"This," he said simply, "is Smiles."
They all arose, and Ethel stepped quickly forward with outstretched hands. She had told herself that she meant to be very kind to the little savage to whom her brother had taken such an astonishing fancy; but now, something in the slender form and the half-frightened expression in the pale, sweet face caused her to forget everything else except that the stranger was alone and ill at ease. Both her arms went out to Rose with a motherly gesture, and, as she drew her within them, she said, "Why, my dear child."
"Yes, she is a child," broke in Muriel, eagerly seizing one of Smiles' hands. "I thought that she was a grown-up woman; but see, she wears her hair down on her neck just like a school girl."
Let it be said that Miss Merriman had caught the note struck by Rose that morning, and had arrayed her to appear as young and simple as possible.
"A child? Of course she is," echoed Mr. MacDonald in a hearty voice. "My dear, Donald has told us so much about you that I feel almost as though I had known you all your life. But," he added with little wrinkles forming at the corners of his kindly gray eyes, "I would like to have seen you, as my son did first, in that one-piece calico dress. He described the picture that you made very graphically."
"Oh, look, mother. She's going to smile. Remember how pretty Uncle Don told us she looked when ..."

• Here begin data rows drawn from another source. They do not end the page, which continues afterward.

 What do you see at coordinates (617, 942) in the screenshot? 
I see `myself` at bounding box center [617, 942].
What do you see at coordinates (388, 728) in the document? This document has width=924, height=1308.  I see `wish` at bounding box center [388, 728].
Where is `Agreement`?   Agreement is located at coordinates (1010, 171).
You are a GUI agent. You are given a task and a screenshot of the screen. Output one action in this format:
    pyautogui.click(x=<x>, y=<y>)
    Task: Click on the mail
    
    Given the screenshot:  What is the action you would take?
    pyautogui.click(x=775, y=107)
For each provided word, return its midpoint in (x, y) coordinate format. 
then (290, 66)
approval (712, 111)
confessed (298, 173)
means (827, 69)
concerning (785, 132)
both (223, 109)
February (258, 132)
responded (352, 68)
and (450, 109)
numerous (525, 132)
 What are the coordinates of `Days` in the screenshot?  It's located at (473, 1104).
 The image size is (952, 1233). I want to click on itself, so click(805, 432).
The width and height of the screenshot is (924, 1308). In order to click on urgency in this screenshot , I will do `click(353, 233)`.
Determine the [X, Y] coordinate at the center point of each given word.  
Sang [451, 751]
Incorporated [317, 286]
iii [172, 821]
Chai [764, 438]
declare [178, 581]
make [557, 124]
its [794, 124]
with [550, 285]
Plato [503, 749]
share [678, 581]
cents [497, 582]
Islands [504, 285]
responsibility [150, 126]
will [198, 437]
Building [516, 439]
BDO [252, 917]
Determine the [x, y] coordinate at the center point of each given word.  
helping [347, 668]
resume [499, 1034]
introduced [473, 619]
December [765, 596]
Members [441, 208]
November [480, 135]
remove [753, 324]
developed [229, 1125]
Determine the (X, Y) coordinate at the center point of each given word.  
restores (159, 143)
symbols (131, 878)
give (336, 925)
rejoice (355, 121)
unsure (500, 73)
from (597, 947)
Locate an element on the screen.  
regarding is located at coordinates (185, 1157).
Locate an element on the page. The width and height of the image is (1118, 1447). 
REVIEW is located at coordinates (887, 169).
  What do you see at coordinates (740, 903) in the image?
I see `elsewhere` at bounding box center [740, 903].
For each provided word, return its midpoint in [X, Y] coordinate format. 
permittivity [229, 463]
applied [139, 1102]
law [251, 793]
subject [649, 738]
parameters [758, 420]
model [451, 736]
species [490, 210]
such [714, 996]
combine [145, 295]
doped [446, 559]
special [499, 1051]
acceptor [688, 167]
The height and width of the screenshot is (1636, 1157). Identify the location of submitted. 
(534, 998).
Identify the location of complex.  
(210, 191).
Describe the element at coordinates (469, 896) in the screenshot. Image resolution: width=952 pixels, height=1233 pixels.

Rose's shyly budding smile changed to silvery laughter in which all the rest joined, and with it was sealed the bond of an enduring friendship. Then baby Don was brought down from the nursery for inspection and, before he had been contentedly curled in the newcomer's arms many minutes, he was actually trying to lisp "Mileth," which Ethel proudly pronounced to be the first articulate word in his vocabulary, if those universal sounds, which doting parents have ever taken to mean Mother and Father, be excepted. He liked it so well that he insisted upon repeating it over and over, with eyes screwed up tight and mouth opened very wide, which gave him so comical an expression that every one laughed, including himself.
Manlike, Donald had planned to get all the meetings over with at once, and had asked his sister to invite Marion in for afternoon tea and to meet his "protégé and prodigy"—as Ethel had phrased it in her invitation. He had, however, purposely refrained from mentioning the fact to Rose, and when Miss Treville entered, stately as a goddess, very beautiful and a trifle condescending in manner, as she extended her white-gloved hand and said, "So this is little Rose," the girl felt a sudden chill succeed the warmth of hospitality which had served to banish all her timid reserve, had brought a glow of happy color to her cheeks and a sparkle to her luminous eyes, and had made her as wholly natural as she would have been at home among her simple neighbors of the mountains.
Donald felt the psychological change, and sensed the reason for it; but although, in a clumsy manner, he did his best to restore the atmosphere of comradeship, he knew that he was failing. Marion also tried, and tried sincerely, to bring Rose into the conversation; but the girl had become embarrassed and silent, and to her own surprise the society woman vaguely realized that she, too, was embarrassed and not at her best. She tried to shake off the feeling with the thought that it was absurd that one who had been at ease in the presence of royalty should feel so in that of a simple mountain girl; but she could not wholly banish the feeling or the impression that the girl's deep, unusual eyes were looking down beneath the surface, which she knew was perfectly appointed—had she not, for no reason at all she told herself, taken special pains in dressing?—and that, although there was something of awed admiration in her frank gaze, it also held a suggestion of something which was not entirely approval. Donald felt it, too, and it irritated him; so much so that he was frankly glad when his fiancée announced that she must depart to attend a social engagement. Perhaps it was because he was ashamed of such a feeling that he kissed her with unusual warmth, as he handed her into the waiting motor car, and he found himself flushing deeply, without reason, when he returned to the drawing room and saw Rose standing by one of the windows, looking out at the departing limousine with its two liveried attendants.
"She is very beautiful," the girl whispered to him, as he joined her.